* To do *
Look through the records below and copy each line that includes the word "will".

* Given entries *

>>>

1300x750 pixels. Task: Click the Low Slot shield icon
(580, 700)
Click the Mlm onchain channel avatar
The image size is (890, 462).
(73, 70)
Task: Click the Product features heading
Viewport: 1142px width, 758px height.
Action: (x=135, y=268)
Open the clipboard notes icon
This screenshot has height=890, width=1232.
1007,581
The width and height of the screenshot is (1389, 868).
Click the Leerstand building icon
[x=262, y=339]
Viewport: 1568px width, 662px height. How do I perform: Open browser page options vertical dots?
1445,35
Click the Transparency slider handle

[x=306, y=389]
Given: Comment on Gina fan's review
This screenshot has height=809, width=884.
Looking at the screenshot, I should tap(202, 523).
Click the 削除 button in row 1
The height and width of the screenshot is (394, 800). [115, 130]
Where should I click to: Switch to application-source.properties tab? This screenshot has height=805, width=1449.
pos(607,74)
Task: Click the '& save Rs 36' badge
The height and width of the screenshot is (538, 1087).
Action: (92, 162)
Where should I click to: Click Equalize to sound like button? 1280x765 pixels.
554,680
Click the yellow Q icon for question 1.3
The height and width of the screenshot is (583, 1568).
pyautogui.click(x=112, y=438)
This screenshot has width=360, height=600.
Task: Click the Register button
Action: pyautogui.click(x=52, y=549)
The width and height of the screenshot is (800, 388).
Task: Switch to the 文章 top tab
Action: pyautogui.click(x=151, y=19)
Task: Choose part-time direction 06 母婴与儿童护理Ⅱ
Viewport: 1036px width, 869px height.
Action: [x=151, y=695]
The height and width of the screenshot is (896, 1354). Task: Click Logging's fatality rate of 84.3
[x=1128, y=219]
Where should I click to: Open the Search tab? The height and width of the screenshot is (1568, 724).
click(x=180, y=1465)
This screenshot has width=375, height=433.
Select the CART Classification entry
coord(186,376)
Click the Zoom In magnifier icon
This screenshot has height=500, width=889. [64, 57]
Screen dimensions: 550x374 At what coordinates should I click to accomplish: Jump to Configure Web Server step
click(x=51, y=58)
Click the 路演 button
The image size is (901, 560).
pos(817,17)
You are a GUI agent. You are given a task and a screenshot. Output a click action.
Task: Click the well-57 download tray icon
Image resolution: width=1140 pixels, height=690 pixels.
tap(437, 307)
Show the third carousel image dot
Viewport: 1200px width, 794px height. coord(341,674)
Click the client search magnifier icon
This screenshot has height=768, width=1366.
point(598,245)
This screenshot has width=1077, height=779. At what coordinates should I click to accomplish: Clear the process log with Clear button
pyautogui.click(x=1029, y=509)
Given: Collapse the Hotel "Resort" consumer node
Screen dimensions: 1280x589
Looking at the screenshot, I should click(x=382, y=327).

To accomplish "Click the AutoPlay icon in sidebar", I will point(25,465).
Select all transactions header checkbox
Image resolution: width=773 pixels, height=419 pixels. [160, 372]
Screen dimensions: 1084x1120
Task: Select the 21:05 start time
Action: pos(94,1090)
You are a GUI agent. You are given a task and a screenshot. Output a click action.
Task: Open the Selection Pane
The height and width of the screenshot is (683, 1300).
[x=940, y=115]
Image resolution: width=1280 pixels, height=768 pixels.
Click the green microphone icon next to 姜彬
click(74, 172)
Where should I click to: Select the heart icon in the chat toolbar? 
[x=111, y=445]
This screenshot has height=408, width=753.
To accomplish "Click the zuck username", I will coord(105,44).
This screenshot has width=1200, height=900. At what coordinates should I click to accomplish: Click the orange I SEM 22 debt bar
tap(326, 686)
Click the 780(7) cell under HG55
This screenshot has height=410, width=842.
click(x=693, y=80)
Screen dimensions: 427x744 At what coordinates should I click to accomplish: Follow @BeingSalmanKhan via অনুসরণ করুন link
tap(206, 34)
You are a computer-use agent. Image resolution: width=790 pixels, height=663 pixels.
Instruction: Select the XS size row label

<<<

* Problem solution *
To accomplish "Click the AutoPlay icon in sidebar", I will point(25,465).
To accomplish "Click the zuck username", I will coord(105,44).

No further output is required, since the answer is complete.